Hadir, Pembina DWP Kankemenag Gunungkidul H. Mukotip S.Ag M.Pd.I, Ketua DWP Unit Kankemenag Gunungkidul, Hj. Murtini Mukotip, Ketua DWP Subunit Bimas Islam, Durotun Nafisah serta anggota DWP Subunit Bimas Islam.
Pertemuan triwulan ini sekaligus menjadi momentum peringatan Hari Ulang Tahun (HUT) Dharma Wanita Persatuan ke-26, Hari Ibu Tahun 2025, serta sebagai bagian dari rangkaian menyongsong Hari Amal Bhakti (HAB) ke-80 Kementerian Agama.
Adapun tema yang diangkat adalah “Peran Strategis DWP dalam Pendidikan Anak Bangsa Untuk Indonesia Emas 2025”.
Dalam sambutannya, Ketua DWP Unit Kankemenag Gunungkidul, Hj.
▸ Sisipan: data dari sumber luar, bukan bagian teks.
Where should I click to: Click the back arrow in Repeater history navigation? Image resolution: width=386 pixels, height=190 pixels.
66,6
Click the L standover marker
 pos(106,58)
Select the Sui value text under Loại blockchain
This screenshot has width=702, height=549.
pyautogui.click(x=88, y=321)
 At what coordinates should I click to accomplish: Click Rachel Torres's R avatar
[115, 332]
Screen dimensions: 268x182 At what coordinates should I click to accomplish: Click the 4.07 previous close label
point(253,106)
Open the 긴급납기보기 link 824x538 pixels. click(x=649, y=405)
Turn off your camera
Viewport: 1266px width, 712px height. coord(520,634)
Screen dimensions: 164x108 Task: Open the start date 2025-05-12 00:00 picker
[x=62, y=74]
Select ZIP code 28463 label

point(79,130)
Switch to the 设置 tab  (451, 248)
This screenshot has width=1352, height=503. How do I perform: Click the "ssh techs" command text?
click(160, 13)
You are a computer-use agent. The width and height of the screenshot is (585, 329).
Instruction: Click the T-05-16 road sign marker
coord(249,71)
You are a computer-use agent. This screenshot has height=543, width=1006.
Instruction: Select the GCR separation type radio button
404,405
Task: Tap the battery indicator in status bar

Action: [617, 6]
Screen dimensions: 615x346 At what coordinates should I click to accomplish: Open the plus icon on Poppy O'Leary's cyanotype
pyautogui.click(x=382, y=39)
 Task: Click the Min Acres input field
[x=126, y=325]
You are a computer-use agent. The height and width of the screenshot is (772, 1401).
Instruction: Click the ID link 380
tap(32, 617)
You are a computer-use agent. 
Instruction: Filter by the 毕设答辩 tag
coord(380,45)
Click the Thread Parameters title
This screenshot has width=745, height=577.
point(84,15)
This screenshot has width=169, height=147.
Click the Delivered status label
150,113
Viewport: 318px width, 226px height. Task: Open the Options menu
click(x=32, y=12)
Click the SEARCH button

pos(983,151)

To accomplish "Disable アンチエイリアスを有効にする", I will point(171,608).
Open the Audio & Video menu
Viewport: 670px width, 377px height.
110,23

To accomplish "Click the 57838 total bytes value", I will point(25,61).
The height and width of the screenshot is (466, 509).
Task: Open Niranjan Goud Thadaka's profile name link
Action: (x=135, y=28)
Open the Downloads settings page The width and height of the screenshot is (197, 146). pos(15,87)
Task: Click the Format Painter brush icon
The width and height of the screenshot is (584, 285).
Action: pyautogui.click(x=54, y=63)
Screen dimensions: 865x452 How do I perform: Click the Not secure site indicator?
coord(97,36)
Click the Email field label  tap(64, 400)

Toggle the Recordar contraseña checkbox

Murtini Mukotip, menyampaikan bahwa perempuan, khususnya ibu, memegang peran yang sangat penting dalam mewujudkan Indonesia Emas 2045. Pada tahun 2045, Indonesia genap berusia 100 tahun kemerdekaan dan diharapkan telah menjadi negara maju, adil, makmur, dan sejahtera, bukan lagi sekadar negara berkembang.
“Untuk menjadi negara maju, dibutuhkan sumber daya manusia yang handal, tangguh, dan berkarakter. Di sinilah peran ibu sangat menentukan, yaitu dalam mendidik generasi penerus pembangunan bangsa,” ujarnya
Lebih lanjut disampaikan, untuk menjalankan peran strategis tersebut diperlukan ibu-ibu yang cerdas, baik cerdas dalam pemenuhan nutrisi dan gizi keluarga guna mencegah stunting, cerdas dalam literasi digital, serta mampu menciptakan dan menjaga ketahanan keluarga.
Sementara itu, pembina DWP, Mukotip menekankan peran strategis perempuan, khususnya sebagai istri dan ibu, dalam membangun ketahanan keluarga sekaligus mendukung pendidikan anak bangsa menuju Indonesia Emas 2045. Ia menyampaikan bahwa menjadi seorang ibu bukan sekadar perubahan status, tetapi juga membawa perubahan fundamental dalam berbagai aspek kehidupan.
Selain agenda pertemuan dan peringatan hari besar, kegiatan ini juga diisi dengan kegiatan pemberdayaan ekonomi melalui pelatihan membuat sanggan manten. Pelatihan tersebut diharapkan dapat menambah keterampilan anggota DWP sekaligus membuka peluang peningkatan ekonomi keluarga.